Repayment, however, often becomes impossible. A spokesman for the Hamas-led Gaza police said that of 100,000 cases involving debt that were opened last year, 22 percent involved marriage loans.
Eyad al-Zahar said he has turned into "a regular visitor to prison" since taking such a loan. Now a father of two, Zahar, 24, used to install marble tiles. He's now unemployed.
"I sold my wife's jewellery, my washing machine and the boiler," he told Reuters, sitting on a chair in a room otherwise empty of furniture.
As he spoke, rain leaked through the metal ceiling and his family scurried to place plastic pots to catch the drops.
Zahar said he was taken to jail at least five times for failing to repay his loan. He spent 10 to 12 days behind bars each time, until someone bailed him out.
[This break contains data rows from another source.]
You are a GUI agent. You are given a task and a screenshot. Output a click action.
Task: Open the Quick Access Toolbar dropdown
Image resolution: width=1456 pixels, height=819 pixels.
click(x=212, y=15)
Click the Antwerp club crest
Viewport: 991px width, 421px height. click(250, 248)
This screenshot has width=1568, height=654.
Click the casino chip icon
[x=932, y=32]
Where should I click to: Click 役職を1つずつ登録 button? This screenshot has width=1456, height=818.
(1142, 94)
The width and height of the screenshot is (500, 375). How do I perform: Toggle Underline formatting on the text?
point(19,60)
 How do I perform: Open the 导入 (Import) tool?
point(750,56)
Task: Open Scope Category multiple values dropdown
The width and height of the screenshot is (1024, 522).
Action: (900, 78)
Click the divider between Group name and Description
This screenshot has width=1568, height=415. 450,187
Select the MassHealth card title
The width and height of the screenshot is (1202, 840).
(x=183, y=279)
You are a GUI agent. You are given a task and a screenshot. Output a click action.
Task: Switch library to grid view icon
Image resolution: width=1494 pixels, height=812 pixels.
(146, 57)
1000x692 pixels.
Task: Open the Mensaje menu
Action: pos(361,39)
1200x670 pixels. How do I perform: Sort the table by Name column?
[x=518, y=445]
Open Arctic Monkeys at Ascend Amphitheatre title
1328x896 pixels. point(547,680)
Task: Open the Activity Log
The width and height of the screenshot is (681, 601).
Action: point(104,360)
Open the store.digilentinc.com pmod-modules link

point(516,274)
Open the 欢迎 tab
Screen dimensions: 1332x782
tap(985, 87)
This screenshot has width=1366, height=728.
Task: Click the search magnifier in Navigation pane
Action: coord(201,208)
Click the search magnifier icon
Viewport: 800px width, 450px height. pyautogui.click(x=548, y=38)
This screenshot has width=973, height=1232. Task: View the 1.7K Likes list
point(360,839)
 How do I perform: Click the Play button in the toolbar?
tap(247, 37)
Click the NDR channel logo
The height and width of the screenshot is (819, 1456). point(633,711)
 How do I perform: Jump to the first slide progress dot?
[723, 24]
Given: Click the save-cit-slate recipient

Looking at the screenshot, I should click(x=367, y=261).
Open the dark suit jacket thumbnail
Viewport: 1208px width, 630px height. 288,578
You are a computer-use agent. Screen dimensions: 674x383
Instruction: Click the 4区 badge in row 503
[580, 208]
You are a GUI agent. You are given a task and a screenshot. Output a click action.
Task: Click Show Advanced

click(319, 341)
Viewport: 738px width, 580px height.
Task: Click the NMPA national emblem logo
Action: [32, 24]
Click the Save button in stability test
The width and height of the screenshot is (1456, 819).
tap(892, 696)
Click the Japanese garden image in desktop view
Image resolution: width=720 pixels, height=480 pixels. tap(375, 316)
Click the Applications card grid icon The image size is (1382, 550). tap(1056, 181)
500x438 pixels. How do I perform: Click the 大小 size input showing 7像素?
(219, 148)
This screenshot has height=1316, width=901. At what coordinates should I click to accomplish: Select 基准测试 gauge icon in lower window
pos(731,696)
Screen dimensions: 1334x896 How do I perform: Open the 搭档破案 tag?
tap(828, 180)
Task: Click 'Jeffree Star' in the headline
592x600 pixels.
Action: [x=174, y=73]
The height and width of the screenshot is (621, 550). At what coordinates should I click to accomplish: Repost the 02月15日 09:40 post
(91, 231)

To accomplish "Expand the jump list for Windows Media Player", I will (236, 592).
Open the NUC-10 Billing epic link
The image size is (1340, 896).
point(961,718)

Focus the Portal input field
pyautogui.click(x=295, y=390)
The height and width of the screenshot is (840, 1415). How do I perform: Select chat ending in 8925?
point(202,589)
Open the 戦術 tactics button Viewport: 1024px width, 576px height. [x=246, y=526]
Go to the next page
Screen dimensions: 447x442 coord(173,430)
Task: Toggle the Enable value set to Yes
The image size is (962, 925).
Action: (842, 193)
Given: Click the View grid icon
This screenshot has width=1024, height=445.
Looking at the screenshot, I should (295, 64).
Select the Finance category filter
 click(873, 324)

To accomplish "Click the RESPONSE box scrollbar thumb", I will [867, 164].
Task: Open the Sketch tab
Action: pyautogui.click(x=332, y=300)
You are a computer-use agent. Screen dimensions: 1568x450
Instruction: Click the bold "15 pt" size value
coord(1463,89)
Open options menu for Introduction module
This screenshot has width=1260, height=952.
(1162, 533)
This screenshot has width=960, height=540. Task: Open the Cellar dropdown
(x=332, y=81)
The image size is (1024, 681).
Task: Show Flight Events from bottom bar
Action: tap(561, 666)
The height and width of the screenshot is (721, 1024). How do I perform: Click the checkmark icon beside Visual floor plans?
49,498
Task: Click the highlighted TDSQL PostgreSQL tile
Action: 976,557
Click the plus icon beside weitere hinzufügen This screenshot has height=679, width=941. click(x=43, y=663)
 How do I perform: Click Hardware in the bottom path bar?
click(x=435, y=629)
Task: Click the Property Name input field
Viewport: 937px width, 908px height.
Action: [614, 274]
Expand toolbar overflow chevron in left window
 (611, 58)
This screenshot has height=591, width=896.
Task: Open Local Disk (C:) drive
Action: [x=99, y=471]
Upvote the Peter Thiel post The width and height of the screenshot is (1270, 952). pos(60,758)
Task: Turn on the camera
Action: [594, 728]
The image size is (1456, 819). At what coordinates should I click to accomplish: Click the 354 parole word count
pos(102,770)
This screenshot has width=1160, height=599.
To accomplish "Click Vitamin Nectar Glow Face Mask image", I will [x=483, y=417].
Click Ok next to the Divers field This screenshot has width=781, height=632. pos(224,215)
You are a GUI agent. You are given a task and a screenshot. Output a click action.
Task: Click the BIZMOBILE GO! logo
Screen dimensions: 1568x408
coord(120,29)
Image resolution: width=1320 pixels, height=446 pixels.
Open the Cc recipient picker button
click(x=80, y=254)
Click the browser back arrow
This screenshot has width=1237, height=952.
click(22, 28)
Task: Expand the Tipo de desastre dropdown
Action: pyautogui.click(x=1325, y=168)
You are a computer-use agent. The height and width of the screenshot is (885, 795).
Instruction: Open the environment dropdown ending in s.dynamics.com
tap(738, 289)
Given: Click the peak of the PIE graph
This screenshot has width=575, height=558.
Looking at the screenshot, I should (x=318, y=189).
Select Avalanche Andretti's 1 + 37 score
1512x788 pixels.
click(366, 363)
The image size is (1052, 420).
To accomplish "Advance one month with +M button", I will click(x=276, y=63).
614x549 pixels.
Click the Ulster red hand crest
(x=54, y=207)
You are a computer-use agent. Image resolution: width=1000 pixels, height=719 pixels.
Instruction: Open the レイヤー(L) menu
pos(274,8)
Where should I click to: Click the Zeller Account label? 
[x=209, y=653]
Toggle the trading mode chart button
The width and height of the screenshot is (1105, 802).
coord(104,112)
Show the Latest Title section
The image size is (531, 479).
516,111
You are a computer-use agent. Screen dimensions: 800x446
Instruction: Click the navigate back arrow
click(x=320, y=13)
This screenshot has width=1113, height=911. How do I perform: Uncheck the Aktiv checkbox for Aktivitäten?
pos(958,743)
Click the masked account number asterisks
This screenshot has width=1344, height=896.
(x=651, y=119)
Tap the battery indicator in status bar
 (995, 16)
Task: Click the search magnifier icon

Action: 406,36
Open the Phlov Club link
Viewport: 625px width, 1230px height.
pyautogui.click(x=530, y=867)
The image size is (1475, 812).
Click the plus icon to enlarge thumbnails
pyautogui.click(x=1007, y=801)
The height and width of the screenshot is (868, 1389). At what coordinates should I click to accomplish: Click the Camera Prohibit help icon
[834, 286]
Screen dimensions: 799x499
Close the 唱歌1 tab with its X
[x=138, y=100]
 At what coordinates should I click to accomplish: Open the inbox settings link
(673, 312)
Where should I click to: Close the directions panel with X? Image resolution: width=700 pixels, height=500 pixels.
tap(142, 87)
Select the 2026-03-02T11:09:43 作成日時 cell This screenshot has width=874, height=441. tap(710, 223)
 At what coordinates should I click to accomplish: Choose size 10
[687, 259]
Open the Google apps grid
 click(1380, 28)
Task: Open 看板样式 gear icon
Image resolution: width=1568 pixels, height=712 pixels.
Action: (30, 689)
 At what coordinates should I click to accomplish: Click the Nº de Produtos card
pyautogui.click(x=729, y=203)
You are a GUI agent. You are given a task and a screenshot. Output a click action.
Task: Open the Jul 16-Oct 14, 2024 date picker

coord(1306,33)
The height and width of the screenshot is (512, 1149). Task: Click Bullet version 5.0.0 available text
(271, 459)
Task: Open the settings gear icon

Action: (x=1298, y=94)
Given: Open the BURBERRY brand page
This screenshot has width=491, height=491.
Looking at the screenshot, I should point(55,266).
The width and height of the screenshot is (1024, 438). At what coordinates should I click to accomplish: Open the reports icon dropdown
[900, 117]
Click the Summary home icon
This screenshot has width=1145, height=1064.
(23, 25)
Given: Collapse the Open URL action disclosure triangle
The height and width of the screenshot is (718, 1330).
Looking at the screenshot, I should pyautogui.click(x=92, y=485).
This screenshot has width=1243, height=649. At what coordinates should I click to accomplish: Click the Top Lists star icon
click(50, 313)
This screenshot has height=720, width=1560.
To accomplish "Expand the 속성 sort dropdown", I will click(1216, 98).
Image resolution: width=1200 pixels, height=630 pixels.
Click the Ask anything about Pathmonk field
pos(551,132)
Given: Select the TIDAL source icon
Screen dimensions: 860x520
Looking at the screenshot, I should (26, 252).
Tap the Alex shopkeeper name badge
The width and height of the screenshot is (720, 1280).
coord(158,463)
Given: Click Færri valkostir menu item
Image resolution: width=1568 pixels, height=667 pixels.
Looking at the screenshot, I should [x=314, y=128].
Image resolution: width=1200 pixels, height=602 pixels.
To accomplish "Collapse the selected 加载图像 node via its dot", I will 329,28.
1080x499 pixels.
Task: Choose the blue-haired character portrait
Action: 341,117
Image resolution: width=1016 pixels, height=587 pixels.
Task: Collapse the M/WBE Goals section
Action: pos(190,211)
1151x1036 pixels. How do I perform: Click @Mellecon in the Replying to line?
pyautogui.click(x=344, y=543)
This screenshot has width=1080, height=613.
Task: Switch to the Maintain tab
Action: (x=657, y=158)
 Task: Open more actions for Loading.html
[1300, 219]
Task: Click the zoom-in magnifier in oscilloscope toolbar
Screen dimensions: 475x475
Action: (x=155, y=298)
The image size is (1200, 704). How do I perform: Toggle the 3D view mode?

Salama Al-Ewadi, director of the Farha Society, which lends money to help facilitate marriages, said some 20 groups like his own have closed because of poor repayment rates.
He said clients are aware they could wind up in jail if they don't make their payments.
Amid crushing hardship in the territory, Ewadi said business has been falling off, even at marriage loan societies.
"We used to have 50 clients per month. In 2019 the number ranged between 15 and five," he said about his society. Currently, his office was pursuing legal action against 120 clients, and another 600 had fallen behind in their repayments.
Three wars between Israel and Gaza militants, tight Israeli restrictions along the Gaza border and divisions between the Islamist Hamas group, which has run Gaza since 2007, and the West Bank-based Palestinian Authority of President Mahmoud Abbas have deepened the economic crisis.
In a bid to squeeze Hamas, Abbas had slashed salaries of tens of thousands of PA-hired workers in Gaza and suspended those of others. Hamas, considered a terror group by the West, has been unable to pay full salaries to its own 40,000 public employees for many years.
Local economists said nearly 1,000 small to large businesses shut their doors in 2018 and 2019.
Naeem Al-Siksik, CEO of one of the largest plumbing and infrastructure companies in Gaza and the West Bank, said the firm that once employed 400 people was now down to 146 and was struggling to stay in business.
"People are melting down, if things do not improve there will be an explosion here because people have nothing to lose," he said.